Currently, students are admitted to the IB programs based on grades, test scores and an interview. Admissions are not as competitive as they are at the city’s vaunted selective enrollment high schools.

But CEO Jean-Claude Brizard said he intends to make it even easier to get in. The new stand-alone IB high schools will not filter students at all. They will be neighborhood schools open to anyone who wants to go.

Brian Spittle, director of the Center for Access and Attainment at DePaul University, thought he heard wrong when Brizard announced there would be no admissions criteria to the new IB high schools.

“I can’t quite see open admissions to IB—oh my goodness. I mean, it would be intriguing! But I think you need some kind of a process, if nothing else to make sure students know what they’re getting into,” said Spittle.

Curie’s IB coordinator, Shayrl Barnes, said juniors and seniors in the program handle a full load of university-level classes. The University of Chicago study found 38 percent of current students leave the IB program before reaching their junior year.
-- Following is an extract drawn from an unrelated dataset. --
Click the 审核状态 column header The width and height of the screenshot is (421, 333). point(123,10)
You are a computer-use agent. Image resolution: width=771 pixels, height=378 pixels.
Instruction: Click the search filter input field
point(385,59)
Still, Spittle says he likes the idea of casting a wide net for students. He says DePaul likes admitting CPS IB students; their graduation rates are higher than the university’s as a whole.

“If they keep [IB admissions] as open as possible, I like that idea. That would be quite a story, if Chicago kept to that and saw how this works down the road, because I think it really runs counter to what we tend to do.”

The district plans to involve the public in determining where the five new IB programs and five IB high schools will be located.